» Instructions for the task
Go through the entries below. Copy out every line that contains "next".

*** Opening The data ***

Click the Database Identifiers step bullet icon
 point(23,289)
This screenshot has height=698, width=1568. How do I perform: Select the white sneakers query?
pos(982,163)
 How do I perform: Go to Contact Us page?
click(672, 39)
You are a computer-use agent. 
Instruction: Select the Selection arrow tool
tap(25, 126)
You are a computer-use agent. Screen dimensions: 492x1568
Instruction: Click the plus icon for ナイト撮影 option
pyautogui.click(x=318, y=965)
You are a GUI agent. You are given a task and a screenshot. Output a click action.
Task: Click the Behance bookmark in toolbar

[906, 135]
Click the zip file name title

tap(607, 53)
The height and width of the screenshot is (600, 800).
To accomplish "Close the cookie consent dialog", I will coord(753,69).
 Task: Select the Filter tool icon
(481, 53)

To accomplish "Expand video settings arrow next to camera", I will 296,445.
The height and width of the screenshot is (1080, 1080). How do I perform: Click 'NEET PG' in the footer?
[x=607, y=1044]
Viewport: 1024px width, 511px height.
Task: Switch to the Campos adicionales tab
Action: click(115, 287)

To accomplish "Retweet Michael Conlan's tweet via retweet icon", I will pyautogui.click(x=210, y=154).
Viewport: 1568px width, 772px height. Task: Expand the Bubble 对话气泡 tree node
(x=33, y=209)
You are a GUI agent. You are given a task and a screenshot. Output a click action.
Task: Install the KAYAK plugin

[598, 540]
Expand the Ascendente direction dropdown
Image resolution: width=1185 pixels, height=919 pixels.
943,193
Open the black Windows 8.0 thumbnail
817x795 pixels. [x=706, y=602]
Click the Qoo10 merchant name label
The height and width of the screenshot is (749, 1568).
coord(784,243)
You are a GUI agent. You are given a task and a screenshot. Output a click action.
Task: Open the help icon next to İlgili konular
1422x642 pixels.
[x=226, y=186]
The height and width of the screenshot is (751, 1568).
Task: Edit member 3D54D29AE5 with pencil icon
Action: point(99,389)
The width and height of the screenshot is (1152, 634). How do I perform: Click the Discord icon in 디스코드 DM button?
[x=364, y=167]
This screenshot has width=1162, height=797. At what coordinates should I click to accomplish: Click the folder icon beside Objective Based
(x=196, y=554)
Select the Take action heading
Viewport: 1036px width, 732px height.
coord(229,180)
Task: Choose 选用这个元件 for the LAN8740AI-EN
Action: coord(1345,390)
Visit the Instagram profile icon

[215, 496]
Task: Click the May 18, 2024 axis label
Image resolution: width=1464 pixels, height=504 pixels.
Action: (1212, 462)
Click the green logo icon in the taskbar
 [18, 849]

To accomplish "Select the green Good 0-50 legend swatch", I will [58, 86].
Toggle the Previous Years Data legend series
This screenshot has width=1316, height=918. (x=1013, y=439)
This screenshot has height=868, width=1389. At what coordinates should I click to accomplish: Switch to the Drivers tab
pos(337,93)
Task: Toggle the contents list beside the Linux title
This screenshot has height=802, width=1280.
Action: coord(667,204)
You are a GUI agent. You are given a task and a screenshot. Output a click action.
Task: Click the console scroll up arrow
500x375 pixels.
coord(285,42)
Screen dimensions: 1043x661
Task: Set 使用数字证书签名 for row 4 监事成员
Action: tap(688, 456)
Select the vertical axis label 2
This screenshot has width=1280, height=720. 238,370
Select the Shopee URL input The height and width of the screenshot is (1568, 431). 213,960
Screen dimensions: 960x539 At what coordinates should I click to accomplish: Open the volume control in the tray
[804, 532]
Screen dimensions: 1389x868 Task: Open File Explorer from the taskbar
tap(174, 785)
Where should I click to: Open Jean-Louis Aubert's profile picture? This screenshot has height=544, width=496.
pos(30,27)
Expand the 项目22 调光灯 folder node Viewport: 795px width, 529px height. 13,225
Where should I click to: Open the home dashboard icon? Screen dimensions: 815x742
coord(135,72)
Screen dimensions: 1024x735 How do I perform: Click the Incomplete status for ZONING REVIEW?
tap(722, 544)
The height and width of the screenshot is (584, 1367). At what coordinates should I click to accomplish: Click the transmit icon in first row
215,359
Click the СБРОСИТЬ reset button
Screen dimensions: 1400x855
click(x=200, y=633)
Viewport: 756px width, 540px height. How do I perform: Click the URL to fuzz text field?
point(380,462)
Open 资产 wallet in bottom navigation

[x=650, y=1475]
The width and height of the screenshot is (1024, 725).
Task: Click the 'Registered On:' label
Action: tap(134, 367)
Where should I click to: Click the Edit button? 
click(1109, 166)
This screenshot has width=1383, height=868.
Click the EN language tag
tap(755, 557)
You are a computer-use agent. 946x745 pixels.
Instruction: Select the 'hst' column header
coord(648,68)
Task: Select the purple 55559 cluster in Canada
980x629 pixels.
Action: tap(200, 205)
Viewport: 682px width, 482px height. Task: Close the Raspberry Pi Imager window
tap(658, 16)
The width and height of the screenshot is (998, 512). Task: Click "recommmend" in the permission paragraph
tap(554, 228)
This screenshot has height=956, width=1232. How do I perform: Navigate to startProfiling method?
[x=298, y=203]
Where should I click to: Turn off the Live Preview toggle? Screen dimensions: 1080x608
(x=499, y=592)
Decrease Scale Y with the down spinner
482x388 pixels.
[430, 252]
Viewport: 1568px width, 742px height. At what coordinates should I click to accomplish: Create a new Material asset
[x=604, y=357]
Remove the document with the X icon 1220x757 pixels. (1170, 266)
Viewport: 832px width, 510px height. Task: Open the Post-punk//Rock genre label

*** Closing The data ***

» Expected output
To accomplish "Expand video settings arrow next to camera", I will 296,445.
Task: Open the help icon next to İlgili konular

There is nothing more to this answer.